**Goal of the exercise:**
Repeat the lines of the data that follow, please, starting at the first and stopping after the one with "The image size is (291, 253).".

::: Source data

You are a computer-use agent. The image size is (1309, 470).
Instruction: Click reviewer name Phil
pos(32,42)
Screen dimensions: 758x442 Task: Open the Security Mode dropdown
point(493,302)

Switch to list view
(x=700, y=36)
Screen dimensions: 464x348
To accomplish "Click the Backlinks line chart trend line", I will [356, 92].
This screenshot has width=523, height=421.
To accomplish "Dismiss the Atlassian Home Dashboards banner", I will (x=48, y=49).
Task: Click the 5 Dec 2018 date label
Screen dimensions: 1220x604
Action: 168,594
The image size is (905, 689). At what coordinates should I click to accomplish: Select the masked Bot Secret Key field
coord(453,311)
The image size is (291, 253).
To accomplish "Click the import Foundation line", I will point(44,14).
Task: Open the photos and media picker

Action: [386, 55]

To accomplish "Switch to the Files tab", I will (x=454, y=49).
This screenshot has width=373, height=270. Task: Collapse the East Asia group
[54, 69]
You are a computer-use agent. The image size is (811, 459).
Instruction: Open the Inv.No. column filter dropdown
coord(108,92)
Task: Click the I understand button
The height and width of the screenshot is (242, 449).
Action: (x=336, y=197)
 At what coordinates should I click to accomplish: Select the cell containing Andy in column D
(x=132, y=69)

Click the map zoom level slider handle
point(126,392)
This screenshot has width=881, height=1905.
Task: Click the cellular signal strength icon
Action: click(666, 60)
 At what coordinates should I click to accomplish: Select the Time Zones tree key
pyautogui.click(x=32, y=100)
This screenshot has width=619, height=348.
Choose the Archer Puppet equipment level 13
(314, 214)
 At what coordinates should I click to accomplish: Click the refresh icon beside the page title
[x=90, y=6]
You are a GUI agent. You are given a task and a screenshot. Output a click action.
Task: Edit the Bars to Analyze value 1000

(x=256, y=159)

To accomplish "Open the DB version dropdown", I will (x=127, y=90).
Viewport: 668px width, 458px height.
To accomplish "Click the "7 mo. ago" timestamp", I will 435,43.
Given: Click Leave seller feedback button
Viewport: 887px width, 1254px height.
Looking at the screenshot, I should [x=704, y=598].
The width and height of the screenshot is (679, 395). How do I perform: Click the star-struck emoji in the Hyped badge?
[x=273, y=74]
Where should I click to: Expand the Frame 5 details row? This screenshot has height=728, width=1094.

::::::

**Result below:**
You are a computer-use agent. The image size is (1309, 470).
Instruction: Click reviewer name Phil
pos(32,42)
Screen dimensions: 758x442 Task: Open the Security Mode dropdown
point(493,302)

Switch to list view
(x=700, y=36)
Screen dimensions: 464x348
To accomplish "Click the Backlinks line chart trend line", I will [356, 92].
This screenshot has width=523, height=421.
To accomplish "Dismiss the Atlassian Home Dashboards banner", I will (x=48, y=49).
Task: Click the 5 Dec 2018 date label
Screen dimensions: 1220x604
Action: 168,594
The image size is (905, 689). At what coordinates should I click to accomplish: Select the masked Bot Secret Key field
coord(453,311)
The image size is (291, 253).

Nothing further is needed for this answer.